Après avoir multiplié les rendez-vous internationaux depuis son investiture, le chef de l'Etat français a répondu samedi durant trois quarts d'heure à partir de 13H15 aux questions de Claire Chazal (TF1) et Laurent Delahousse (France 2) depuis l'Hotel de la Marine, et non de l'Elysée comme ses prédécesseurs. "Je l'avais dit dans la campagne, je répondrai aux questions des journalistes dans un lieu qui ne soit pas le palais de l'Elysée pour qu'il y ait la plus grande liberté", a expliqué M. Hollande, martelant son credo d'une présidence exercée "simplement".

M. Hollande était particulièrement attendu sur la scène nationale, sur fond de crise économique et de plans sociaux en cascade.

Hollande promet d'agir sur le dossier PSA

Sur le dossier emblématique de PSA, qui vient d'annoncer des fermetures d'usines et 8.000 suppressions de postes, le président a redit que le plan de restructuration était "en l'état inacceptable" et devait être "renégocié". Et il s'est montré particulièrement virulent à l'égard de la direction du groupe, accusée de "mensonge" et d'avoir reporté l'annonce du plan à l'après-présidentielle.

"Ce plan était déjà une rumeur il y a quelques mois, la direction de Peugeot a nié qu'elle était dans la réflexion de ce plan", a-t-il dit.

Une priorité à l'emploi

Alors que d'autres plans sociaux devraient intervenir dans les prochains mois, le chef de l'Etat a assuré que l'emploi et le "redressement productif" et industriel figuraient parmi ses priorités au même titre que la réduction de la dette.

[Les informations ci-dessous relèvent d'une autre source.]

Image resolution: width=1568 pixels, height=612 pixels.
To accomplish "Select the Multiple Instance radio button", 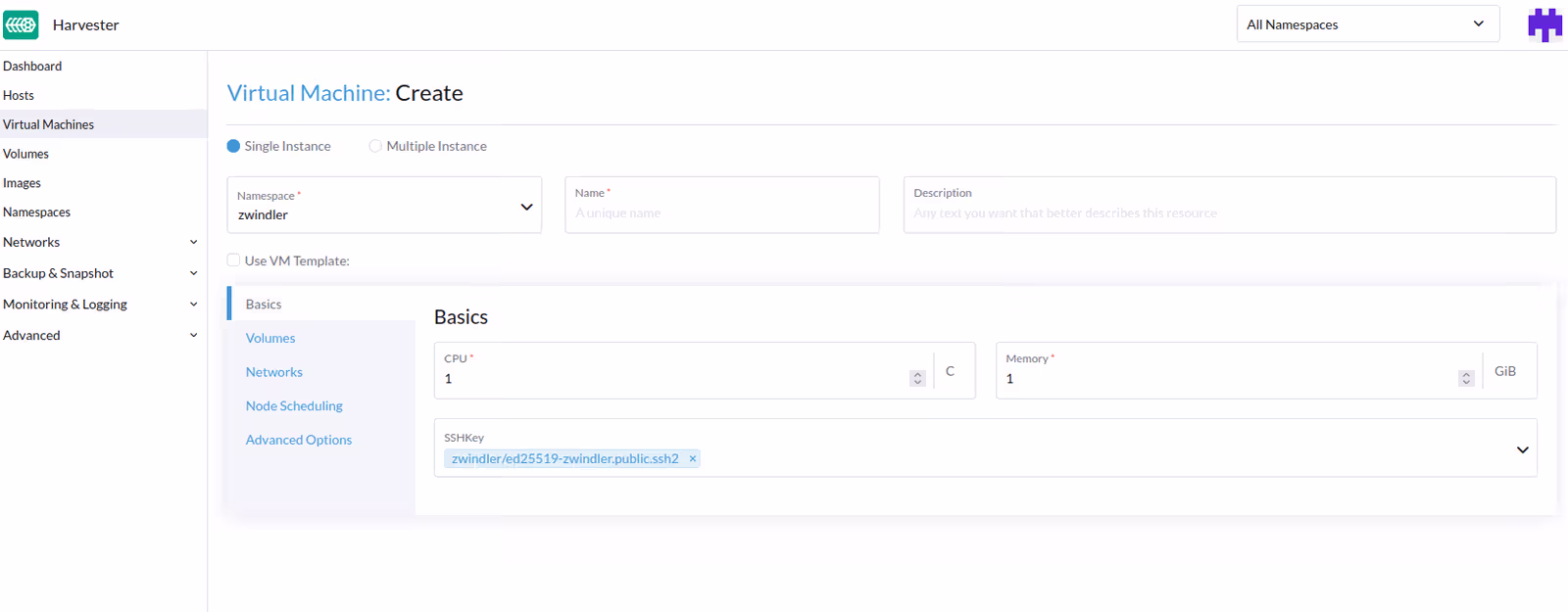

"Oui la première priorité c'est l'emploi. Tout doit être engagé pour que l'emploi soit le plus haut possible à la fin de mon quinquennat", a-t-il déclaré.

En dépit du gel des dépenses et des suppressions de postes dans certains ministères non prioritaires, M. Hollande a de nouveau récusé le terme de "rigueur", lui préférant ceux d'"effort juste". Les catégories les plus favorisées seront ainsi les plus sollicitées, et non les "classes moyennes". M. Hollande a redit son opposition à l'introduction dans la Constitution d'une "règle d'or" de retour à l'équilibre budgétaire" comme le souhaite l'Allemagne. Il a précisé que cela se ferait "dans le cadre d'une loi organique".

Moraliser la vie politique

Il a en outre annoncé la création d'une commission de moralisation de la vie politique, qui sera présidée par l'ancien Premier ministre socialiste, Lionel Jospin.

Il a aussi justifié la nomination chahutée de son ami Jean-Pierre Jouyet à la tête de la Caisse des dépôts et consignations. "C'est le meilleur à cet endroit-là", a-t-il assuré à propos de son ancien condisciple de l'Ena.

Et le tweet?

Interrogé sur le tweet de soutien de sa compagne, Valérie Trierweiler, à l'opposant de Ségolène Royal lors des élections législatives, et les propos peu amènes de son fils Thomas à l'égard de celle-ci, il a répondu: "les affaires privées se règlent en privé. Et je l'ai dit à mes proches pour qu'ils acceptent scrupuleusement ce principe".

"Je pense que les Français sont comme moi, ils veulent que les choses soient claires, qu'il n'y ait aucune interférence" entre vie privée et vie publique, a-t-il ajouté. Quant à la création d'un statut de Première Dame, il s'est montré réticent. "Valérie veut garder son activité professionnelle, je comprends", a-t-il dit de sa compagne, journaliste à "Paris-Match".

Hollande s'adresse aux Bleus

Le président français François Hollande a appelé samedi les joueurs de l'équipe de France de football à "avoir du respect" pour le maillot et à prendre exemple pour cela sur l'équipe d'Espagne qui a remporté le championnat d'Europe.

"Quand on est membre de l'équipe de France, on doit avoir du respect pour le maillot, du respect pour les spectateurs, du respect pour l'autre équipe", a déclaré le président interrogé sur les remous provoqués par le comportement de certains joueurs à l'Euro-2012.